BRIEF: Whenever "height" appears in a line, please copy that line from the data.

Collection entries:

- - - - - - -

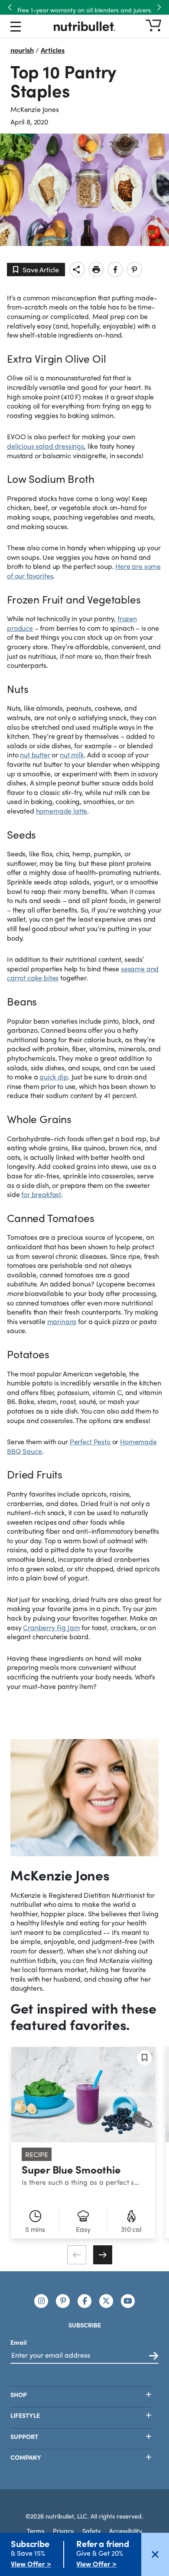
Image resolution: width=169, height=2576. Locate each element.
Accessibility (125, 2530)
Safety (91, 2530)
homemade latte (62, 811)
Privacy (63, 2530)
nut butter (35, 755)
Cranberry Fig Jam (51, 1627)
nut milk (72, 755)
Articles (53, 50)
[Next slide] (102, 2254)
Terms (35, 2530)
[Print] (96, 269)
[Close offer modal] (155, 2554)
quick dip (53, 1077)
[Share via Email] (77, 269)
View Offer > (31, 2564)
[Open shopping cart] (153, 26)
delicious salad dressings (45, 446)
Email (18, 2342)
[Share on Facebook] (115, 269)
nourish (22, 50)
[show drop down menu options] (15, 28)
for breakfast (41, 1194)
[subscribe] (154, 2356)
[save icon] (144, 2057)
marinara (62, 1321)
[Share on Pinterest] (134, 269)
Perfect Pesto (90, 1441)
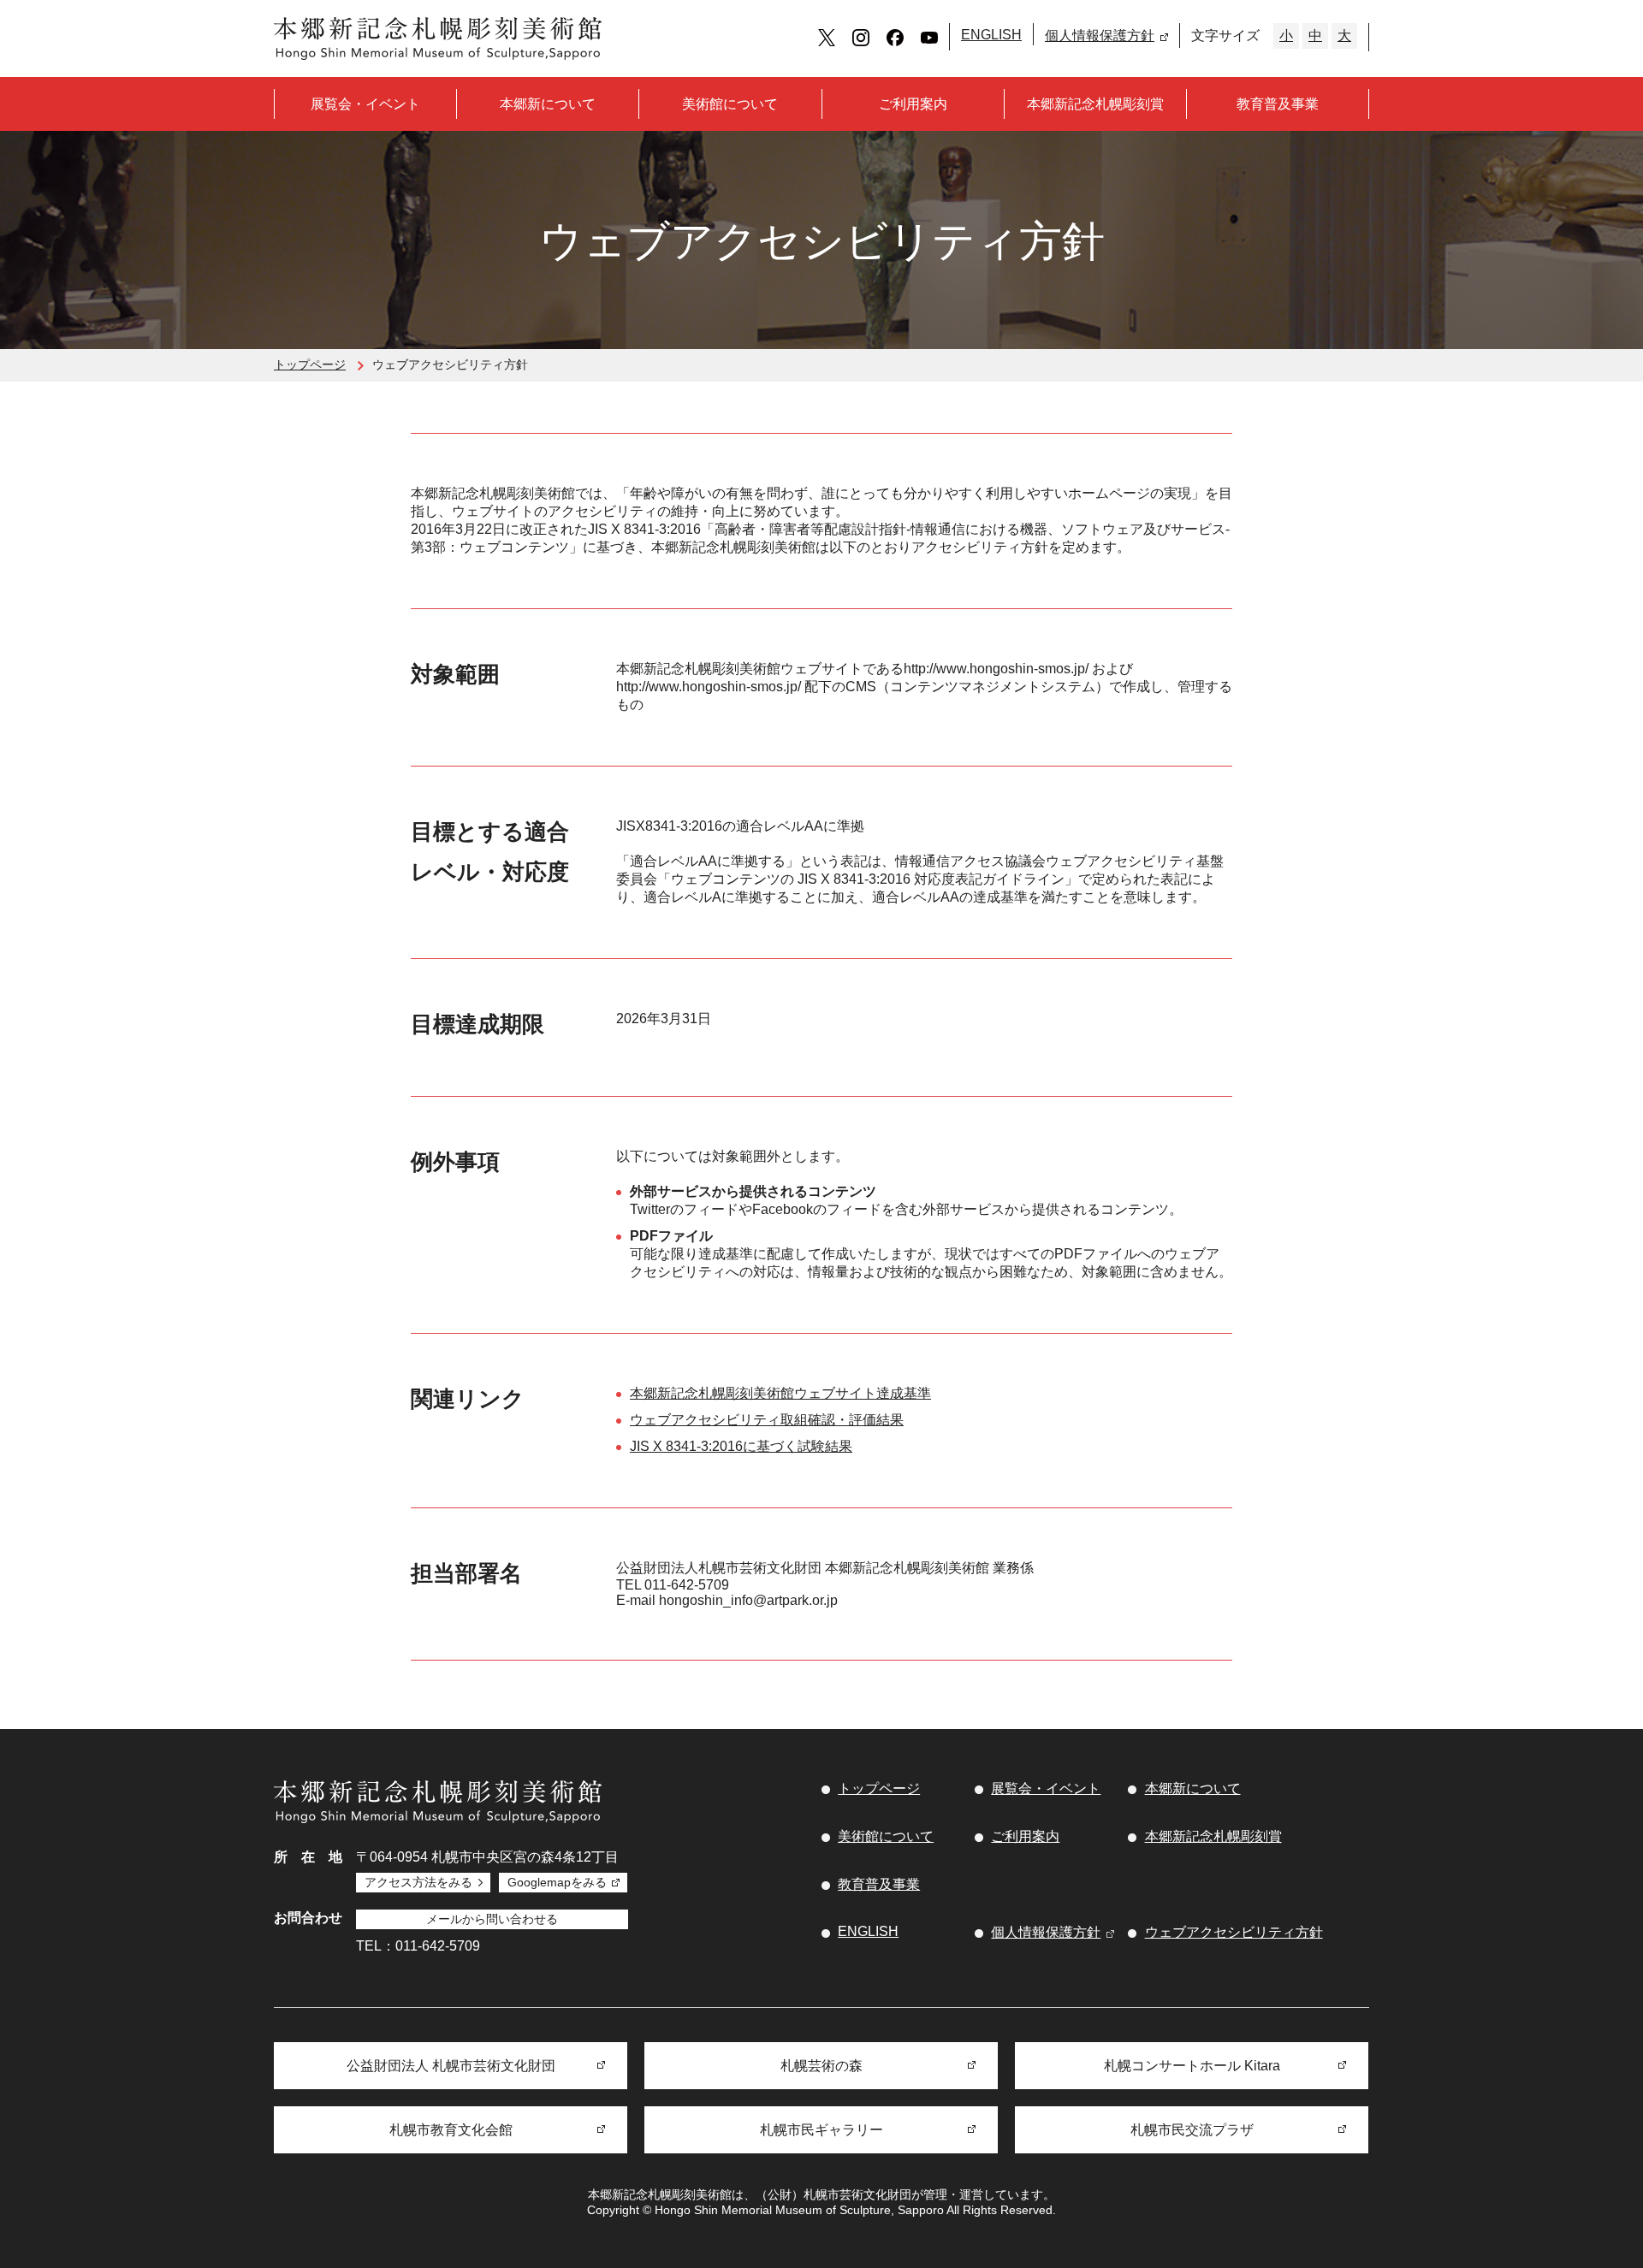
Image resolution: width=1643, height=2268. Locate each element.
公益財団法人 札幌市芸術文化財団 (451, 2065)
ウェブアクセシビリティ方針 (1234, 1932)
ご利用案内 (913, 104)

- - - - - - -

RESPONSE AREA:
Image resolution: width=169, height=2576. Locate each element.
Image resolution: width=1643, height=2268. Locate each element.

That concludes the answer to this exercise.